If one root of a(x^2)+bx+c=0 is the square of the other,then which of the following is true-options below?

Let the roots be p and p^2.

p + p^2 = -b/a

(p) (p^2) = c/a, or, p^3 = c/a

Now, 1 - p^3 = (1-p) (1+p+p^2)

Or, 1 - (c/a) = (1-p) (1 - (b/a)).

Or, (a-c)/a = (1-p) (a-b)/a

Or, (a-c) = (1-p) (a-b)

Or, (a-c) / (a-b) = (1-p)

p = 1 - (1-p) = 1 - [(a-c) / (a-b)]

= ((a-b) - (a-c)) / (a-b)

= (c-b) / (a-b).... equation (1)

Since p is a root of the given equation, it will satisfy it. So,

ap^2 + bp + c = 0

Or, a (a-b)^2 p^2 + b (a-b)^2 p + c (a-b)^2 = 0

Or, a (c-b)^2 + b (c-b) (a-b) + c (a-b)^2 = 0 [by substituting the value of p using equation (1)]
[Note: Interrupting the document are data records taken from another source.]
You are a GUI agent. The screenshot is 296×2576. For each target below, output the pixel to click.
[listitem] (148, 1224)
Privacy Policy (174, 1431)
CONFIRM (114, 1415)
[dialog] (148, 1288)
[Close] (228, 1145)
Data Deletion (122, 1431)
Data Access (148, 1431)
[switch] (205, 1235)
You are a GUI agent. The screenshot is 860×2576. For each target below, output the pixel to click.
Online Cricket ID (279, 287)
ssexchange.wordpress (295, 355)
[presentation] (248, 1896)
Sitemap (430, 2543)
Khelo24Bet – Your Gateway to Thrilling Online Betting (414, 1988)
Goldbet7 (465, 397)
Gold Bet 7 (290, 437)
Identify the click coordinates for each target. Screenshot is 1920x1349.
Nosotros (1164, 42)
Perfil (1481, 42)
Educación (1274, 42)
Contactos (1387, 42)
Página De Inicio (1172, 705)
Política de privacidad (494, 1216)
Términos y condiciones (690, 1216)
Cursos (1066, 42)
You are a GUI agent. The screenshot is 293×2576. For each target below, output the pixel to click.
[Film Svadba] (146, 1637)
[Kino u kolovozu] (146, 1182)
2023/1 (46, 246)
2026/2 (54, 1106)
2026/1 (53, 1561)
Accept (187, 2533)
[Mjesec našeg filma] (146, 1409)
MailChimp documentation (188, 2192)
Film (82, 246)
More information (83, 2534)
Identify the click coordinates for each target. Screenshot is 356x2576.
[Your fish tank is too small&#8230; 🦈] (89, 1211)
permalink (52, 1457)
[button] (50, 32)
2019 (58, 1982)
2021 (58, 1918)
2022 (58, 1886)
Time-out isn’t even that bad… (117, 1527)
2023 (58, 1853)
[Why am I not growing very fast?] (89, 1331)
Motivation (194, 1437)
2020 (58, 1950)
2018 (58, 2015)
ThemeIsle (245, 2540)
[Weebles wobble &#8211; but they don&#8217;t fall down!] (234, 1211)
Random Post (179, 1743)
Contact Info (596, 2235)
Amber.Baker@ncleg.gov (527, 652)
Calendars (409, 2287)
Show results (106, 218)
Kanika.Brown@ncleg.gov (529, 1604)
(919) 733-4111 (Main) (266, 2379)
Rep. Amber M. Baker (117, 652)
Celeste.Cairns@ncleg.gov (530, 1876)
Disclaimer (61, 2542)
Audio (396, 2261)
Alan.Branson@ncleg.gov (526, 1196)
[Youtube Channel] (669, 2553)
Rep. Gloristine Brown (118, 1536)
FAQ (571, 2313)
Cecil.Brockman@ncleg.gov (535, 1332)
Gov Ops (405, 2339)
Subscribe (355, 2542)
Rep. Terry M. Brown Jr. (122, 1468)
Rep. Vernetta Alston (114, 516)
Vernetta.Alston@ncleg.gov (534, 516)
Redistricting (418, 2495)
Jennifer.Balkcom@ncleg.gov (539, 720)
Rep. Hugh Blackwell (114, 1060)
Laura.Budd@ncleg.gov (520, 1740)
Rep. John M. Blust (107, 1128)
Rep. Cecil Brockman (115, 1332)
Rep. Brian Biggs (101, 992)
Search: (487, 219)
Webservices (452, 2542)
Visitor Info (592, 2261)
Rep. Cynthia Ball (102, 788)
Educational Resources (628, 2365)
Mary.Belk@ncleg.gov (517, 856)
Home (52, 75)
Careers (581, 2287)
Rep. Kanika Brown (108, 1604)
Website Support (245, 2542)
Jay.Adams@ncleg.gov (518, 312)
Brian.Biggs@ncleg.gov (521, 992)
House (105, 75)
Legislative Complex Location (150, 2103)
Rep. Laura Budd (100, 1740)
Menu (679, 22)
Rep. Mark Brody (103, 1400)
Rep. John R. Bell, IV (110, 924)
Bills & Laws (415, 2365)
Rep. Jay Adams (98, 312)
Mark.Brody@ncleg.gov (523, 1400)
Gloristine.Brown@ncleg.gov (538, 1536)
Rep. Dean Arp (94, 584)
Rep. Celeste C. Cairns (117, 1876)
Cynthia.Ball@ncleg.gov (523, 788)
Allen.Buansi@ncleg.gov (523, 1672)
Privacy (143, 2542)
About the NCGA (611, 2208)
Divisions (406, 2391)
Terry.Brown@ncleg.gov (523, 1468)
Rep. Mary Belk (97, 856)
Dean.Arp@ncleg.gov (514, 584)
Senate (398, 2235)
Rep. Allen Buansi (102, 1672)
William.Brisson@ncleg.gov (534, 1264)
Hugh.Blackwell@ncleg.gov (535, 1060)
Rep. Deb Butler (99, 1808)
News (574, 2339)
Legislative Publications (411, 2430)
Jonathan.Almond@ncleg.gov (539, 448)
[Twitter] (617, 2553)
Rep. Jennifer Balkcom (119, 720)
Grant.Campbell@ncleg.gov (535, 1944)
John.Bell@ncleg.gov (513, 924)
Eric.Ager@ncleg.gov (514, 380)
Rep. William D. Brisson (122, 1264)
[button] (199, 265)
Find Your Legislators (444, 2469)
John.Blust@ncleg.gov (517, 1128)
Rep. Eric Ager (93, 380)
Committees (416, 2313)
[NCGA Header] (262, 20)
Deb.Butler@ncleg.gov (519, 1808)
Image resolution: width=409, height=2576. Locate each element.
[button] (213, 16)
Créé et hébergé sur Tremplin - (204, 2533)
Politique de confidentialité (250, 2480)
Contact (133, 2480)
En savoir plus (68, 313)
Or, a (c^2 - 2bc + b^2) + b (ca - ab - bc + b^2) + c (a^2 - 2ab + b^2) = 0

Or, ac^2 - 2abc + ab^2 + abc - ab^2 - cb^2 + b^3 + ca^2 - 2abc + cb^2 = 0

Or, ac^2 + b^3 + ca^2 = 3abc

Hence, option C is correct.

Let "λ" be a root of the quadratic.

The quadratic we are looking for is:

(x - λ)(x - λ²) = 0

x² - λ²x - λx + λ³ = 0

x² + (-λ² - λ)x + λ³ = 0

a = 1

b = -λ² - λ

c = λ³

3abc = 3(1)(-λ² - λ)(λ³)

3abc = -3λ⁵ - 3λ⁴

That means the left side has to be of a power 5. The only answer that does this is D).

EDIT: Nope, I was wrong. It is in fact option C).